George Friedman (The Next Decade) Raises The Issue Of The Decade
People with a high level of personal mastery are acutely aware of their ignorance, their incompetence, and their growth areas.
Here is a question – when the news could be bad, do you want to know? Think about it carefully before you answer…
George Friedman, founder of Stratfor, is the author of The Next Decade: Where We’ve Been…and Where We’re Going. It is the follow-up to an earlier book, The Next 100 Years. It raises many important questions, especially how the United States can maintain its values while managing its status as an empire.
But buried in the book is a question for all of us. Here are two quotes from the book to get us to this question:
(this first quote flows from his reflections of the 2008 financial crisis):
Everyone was making money and no one could get hurt – it was the oldest story in the book. And most people didn’t care or didn’t want to believe that the bubble could burst.
Americans like to hold everyone responsible for the problems of the United States but themselves.
There is an underlying truth here. Maybe it is a human truth – i.e., true for all people. Maybe it is somewhat uniquely American. I’m not sure. But I know it is true for me.

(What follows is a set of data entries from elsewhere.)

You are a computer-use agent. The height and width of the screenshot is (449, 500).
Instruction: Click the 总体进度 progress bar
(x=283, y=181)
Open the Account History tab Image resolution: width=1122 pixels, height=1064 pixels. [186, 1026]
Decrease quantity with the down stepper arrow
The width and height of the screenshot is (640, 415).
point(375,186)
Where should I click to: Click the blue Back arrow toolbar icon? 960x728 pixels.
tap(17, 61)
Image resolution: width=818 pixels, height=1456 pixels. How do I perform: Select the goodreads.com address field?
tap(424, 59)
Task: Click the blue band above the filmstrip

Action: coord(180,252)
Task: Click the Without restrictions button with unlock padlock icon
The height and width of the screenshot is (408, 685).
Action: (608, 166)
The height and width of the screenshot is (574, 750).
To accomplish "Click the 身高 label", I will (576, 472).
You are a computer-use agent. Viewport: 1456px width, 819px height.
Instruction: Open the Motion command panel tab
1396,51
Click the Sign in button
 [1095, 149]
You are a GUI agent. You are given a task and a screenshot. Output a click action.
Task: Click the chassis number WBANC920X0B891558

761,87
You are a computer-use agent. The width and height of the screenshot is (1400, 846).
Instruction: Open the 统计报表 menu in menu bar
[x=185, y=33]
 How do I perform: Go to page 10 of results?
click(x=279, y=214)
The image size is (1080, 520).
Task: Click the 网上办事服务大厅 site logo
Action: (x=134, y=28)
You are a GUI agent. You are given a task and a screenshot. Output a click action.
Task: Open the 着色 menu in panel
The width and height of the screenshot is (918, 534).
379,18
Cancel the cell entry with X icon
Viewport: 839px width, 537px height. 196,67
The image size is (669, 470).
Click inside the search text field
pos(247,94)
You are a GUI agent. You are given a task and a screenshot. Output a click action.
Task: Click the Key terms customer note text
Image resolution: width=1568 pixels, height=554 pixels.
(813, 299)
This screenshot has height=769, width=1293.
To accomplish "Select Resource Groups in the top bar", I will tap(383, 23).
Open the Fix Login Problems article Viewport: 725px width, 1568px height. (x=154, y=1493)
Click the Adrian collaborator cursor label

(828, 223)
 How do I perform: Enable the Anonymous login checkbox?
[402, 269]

I don’t want to know the bad that I need to change. The bad habits; the bad views; the bad opinions; the bad practices. I would just as soon be “left alone.”
Now this is strange, because I have written and spoken frequently on the need to be honest with ourselves regarding our areas of concern, our areas of weakness. I believe that we must discover our blind spots, and fix what can be (must be!) fixed..
But, I suspect if you corner me, what I really believe is that you should discover your blind spots. You should discover your weaknesses, and work on them. Just don’t tell me what mine are….
So, I plead guilty. Friedman is right – at least, about me. We “don’t want to believe” that the bubble could burst – whatever the bubble of the day/month/year/lifetime is for our own lives.